Kepala Badan Koordinasi Penanaman Modal (BKPM) Bahlil Lahadalia mengatakan dalam telekonferensi pers di Jakarta,Kamis (9/7/2020), kawasan industri seluas 4.000 hektar sengaja disiapkan pemerintah untuk menangkap peluang investasi dari relokasi pabrik di China dengan harga tanah yang sangat kompetitif hanya Rp 1 juta per meter. Bahlil menambahkan, ada 17 perusahaan lain yang berminat merelokasi pabrik dari China, dengan investasi 37 miliar dollar AS dan menyerap 112.000 tenaga kerja. Komitmen investasi sudah terealisasi sekitar 80 persen sehingga lisensi investasi ditargetkan selesai pada akhir 2020.Kawasan industri Batang juga menawarkan beberapa keunggulan, seperti upah buruh yang relatif rendah, akses kejalan tol hanya 500 meter, dekat dengan pelabuhan, dan di lintasi jalur kereta api.

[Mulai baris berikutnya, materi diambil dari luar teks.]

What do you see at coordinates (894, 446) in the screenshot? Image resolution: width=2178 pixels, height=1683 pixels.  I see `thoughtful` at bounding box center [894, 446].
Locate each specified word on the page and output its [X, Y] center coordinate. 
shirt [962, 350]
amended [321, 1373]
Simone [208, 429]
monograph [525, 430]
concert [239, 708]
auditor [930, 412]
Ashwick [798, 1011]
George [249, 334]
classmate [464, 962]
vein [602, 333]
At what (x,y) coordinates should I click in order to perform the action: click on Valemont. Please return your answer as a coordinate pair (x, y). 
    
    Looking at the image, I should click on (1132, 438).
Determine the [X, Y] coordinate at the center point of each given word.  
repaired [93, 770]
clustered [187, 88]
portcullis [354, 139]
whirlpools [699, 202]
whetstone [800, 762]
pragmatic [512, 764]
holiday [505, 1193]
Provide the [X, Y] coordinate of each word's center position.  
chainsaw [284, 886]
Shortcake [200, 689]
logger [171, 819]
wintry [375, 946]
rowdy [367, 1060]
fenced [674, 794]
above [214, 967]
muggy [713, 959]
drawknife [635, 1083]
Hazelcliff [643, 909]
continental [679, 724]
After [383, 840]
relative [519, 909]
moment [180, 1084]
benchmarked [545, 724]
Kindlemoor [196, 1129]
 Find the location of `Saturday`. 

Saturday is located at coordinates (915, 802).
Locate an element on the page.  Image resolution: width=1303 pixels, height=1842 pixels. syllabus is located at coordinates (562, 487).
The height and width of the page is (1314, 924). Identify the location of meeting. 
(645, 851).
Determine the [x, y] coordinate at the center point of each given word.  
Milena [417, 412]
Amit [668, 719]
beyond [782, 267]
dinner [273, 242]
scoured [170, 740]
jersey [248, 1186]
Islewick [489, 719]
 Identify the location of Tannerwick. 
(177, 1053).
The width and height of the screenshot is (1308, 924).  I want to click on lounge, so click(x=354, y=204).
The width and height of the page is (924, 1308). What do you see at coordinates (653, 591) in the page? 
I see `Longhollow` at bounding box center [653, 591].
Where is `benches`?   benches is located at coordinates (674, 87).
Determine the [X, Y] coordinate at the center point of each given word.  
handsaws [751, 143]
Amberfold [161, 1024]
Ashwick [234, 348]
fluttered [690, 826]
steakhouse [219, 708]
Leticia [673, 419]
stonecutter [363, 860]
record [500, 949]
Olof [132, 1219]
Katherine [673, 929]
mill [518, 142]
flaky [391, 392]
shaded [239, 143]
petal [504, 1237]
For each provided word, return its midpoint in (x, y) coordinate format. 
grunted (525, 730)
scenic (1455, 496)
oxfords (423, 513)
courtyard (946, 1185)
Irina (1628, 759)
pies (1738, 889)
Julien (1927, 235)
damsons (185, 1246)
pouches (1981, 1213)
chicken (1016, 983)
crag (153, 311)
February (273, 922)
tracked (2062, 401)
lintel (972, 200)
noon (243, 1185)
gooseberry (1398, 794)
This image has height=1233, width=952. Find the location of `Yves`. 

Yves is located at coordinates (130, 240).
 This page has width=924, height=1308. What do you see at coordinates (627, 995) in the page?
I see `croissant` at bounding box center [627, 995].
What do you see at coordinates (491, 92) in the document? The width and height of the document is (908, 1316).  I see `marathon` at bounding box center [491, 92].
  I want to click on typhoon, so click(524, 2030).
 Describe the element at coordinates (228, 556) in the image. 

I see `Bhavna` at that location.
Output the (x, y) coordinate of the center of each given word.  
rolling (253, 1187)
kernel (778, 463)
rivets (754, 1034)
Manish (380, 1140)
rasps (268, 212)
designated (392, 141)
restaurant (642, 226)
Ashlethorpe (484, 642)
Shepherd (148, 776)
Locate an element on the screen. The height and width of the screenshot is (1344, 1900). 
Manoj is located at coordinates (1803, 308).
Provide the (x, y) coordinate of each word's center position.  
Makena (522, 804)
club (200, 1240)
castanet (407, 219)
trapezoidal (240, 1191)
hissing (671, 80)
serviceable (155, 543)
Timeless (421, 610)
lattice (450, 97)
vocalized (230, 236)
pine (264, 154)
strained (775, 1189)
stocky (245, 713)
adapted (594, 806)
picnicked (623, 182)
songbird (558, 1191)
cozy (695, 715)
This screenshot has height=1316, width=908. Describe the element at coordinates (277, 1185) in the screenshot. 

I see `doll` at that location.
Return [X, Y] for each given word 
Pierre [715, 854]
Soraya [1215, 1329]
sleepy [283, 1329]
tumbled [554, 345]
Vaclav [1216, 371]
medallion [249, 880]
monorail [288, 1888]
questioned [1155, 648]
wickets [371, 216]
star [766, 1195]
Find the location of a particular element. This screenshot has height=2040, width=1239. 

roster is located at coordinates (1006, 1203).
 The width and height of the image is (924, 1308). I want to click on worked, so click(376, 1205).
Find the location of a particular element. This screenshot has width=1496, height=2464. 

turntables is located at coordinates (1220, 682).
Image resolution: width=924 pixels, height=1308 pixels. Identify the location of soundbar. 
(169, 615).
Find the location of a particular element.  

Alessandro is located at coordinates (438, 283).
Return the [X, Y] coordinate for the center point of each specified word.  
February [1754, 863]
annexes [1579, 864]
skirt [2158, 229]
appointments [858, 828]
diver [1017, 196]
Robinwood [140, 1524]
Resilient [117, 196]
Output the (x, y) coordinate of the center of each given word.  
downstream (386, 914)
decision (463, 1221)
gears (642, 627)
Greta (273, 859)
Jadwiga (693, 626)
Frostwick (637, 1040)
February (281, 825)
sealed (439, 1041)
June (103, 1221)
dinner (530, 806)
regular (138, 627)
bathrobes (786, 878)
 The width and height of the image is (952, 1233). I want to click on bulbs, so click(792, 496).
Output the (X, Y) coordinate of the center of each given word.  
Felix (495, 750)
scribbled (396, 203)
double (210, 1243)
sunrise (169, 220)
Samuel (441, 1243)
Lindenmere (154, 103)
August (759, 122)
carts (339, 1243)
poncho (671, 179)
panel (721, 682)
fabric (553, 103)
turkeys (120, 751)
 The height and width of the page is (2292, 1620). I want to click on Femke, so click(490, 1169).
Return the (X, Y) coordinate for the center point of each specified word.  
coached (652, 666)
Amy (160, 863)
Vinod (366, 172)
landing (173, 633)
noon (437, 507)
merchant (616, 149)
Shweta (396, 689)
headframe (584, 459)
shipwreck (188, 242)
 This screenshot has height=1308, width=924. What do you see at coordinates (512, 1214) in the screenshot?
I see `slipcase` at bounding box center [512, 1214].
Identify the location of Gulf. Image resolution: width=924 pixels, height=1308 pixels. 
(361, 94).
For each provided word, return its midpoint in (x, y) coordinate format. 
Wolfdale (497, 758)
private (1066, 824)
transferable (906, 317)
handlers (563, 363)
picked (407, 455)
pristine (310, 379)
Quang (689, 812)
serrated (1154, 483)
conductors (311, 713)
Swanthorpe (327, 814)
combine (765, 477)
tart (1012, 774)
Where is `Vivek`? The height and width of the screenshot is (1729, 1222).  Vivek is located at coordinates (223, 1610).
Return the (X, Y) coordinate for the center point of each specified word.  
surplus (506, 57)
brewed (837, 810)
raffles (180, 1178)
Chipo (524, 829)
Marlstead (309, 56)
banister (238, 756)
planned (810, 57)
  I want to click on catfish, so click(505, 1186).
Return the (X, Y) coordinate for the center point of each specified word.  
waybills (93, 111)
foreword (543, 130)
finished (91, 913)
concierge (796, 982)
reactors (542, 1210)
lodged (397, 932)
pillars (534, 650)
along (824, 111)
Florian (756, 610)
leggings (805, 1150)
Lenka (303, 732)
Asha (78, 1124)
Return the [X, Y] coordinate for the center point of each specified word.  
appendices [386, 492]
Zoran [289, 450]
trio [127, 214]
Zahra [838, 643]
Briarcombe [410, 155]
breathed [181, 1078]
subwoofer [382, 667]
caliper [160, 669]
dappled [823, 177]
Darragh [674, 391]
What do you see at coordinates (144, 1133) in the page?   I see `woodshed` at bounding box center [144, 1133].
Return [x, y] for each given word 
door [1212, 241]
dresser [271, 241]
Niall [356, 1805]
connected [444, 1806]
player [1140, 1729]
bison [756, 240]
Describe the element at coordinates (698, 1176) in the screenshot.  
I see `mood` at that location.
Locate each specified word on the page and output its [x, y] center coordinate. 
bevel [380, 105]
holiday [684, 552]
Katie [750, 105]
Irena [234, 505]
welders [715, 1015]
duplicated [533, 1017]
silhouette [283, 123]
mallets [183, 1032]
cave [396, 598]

Berdasarkan data BKPM, realisasi penanaman modal asing pada Januari-Juni 2020 mencapai Rp 98 triliun. Secara terpisah, Ketua Umum Kamar Dagang dan Industri (Kadin) Indonesia Rosan Perkasa Roeslani mengkonfirmasi perihal perusahaan asing mempertimbangkan relokasi bisnis dari China.
Peneliti Pusat Penelitian Ekonomi Lembaga Ilmu Pengetahuan Indonesia (LIPI) Panky Tri Febiansyah, menyampaikan, sebelum mencari sumber pembiayaan mesti dipahami jenis instrumen pembiayaan yang sesuai dengan iklim bisnis di bidang infrastruktur RI serta bentuk insentif yang mendukung penerapan instrumen tersebut.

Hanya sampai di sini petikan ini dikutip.